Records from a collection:

────────────────

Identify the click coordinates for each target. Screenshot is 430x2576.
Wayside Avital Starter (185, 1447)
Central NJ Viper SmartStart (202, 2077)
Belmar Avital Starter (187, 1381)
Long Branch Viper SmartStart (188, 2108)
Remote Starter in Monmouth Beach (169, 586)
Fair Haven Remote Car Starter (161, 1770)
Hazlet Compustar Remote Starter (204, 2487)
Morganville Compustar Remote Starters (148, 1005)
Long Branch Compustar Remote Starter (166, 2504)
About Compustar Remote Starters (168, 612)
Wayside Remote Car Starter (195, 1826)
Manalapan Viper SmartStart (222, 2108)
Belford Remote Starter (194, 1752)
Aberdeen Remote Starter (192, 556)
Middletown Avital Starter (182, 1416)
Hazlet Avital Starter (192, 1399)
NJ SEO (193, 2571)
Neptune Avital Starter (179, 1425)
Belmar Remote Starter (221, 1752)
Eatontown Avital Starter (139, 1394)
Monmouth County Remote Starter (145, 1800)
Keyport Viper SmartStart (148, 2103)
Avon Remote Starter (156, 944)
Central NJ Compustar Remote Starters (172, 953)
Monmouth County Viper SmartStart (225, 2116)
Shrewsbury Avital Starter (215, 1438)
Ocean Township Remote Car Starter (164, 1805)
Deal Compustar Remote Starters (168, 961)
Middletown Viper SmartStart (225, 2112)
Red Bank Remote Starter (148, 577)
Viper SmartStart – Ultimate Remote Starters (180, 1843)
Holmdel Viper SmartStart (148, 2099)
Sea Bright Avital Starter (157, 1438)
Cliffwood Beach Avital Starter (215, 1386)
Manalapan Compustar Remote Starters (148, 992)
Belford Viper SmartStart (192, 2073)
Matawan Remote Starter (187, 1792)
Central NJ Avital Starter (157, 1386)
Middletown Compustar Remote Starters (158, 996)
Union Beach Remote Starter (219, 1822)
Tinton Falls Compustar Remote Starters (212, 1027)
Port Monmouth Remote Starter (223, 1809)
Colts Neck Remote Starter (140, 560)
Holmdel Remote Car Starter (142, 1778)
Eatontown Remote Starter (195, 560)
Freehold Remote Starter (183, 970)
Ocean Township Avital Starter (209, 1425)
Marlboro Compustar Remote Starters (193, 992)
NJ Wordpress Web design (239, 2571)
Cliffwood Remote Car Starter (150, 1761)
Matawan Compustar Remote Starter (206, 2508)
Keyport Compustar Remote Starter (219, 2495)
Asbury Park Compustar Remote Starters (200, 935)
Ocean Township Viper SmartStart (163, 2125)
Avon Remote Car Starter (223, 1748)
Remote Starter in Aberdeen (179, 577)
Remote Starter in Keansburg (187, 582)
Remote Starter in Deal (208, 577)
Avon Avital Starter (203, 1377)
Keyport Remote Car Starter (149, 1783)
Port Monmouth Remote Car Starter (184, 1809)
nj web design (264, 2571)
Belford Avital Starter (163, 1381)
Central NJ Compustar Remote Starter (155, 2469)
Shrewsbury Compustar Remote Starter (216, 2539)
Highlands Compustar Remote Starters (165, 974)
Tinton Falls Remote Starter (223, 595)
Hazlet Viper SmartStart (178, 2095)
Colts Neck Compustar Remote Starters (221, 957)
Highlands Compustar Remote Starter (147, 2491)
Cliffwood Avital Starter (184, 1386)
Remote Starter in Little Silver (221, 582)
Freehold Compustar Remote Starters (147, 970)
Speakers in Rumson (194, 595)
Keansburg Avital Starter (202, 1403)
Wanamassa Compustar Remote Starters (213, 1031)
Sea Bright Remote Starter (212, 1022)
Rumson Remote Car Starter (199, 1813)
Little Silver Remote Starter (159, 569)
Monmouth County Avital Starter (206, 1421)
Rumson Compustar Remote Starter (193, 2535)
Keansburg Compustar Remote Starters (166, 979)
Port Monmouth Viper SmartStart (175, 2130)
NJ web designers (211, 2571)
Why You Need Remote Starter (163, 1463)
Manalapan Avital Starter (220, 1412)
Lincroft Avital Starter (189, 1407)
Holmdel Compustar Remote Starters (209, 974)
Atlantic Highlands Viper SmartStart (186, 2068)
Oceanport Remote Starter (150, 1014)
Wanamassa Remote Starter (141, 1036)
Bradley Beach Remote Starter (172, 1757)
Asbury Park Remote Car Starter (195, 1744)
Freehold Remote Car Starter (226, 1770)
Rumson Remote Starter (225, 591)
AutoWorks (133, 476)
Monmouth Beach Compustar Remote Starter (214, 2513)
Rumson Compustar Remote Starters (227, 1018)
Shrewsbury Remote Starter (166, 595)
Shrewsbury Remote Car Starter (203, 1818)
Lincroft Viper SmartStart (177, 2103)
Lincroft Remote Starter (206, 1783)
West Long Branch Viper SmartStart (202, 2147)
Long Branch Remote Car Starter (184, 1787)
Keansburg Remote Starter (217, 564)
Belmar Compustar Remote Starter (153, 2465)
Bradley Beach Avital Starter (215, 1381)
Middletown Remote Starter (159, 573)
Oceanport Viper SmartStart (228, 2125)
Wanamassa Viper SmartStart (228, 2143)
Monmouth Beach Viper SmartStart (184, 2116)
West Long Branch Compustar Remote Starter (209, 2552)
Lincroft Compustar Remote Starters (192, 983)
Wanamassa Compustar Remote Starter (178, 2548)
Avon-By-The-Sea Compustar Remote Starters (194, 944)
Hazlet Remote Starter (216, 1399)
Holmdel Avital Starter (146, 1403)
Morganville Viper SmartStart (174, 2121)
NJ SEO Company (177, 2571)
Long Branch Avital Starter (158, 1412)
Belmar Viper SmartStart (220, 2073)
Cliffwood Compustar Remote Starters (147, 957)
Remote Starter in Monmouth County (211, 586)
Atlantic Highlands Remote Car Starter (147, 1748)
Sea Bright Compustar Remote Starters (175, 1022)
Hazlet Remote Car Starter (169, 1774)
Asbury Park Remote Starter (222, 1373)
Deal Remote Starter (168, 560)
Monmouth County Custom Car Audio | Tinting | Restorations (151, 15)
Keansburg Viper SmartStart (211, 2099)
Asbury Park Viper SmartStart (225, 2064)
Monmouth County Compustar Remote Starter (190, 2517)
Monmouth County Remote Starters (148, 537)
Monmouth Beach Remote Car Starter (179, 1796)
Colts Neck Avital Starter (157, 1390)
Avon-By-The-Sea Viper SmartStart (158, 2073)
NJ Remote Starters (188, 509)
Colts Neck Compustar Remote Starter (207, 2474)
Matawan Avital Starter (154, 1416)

────────────────

__What to do__
Your answer should consist of the lines from the line with "Belford Avital Starter (163, 1381)" to the line with "Colts Neck Compustar Remote Starters" above, repeated exactly, both ends included.

__Written solution__
Belford Avital Starter (163, 1381)
Central NJ Compustar Remote Starter (155, 2469)
Shrewsbury Compustar Remote Starter (216, 2539)
Highlands Compustar Remote Starters (165, 974)
Tinton Falls Remote Starter (223, 595)
Hazlet Viper SmartStart (178, 2095)
Colts Neck Compustar Remote Starters (221, 957)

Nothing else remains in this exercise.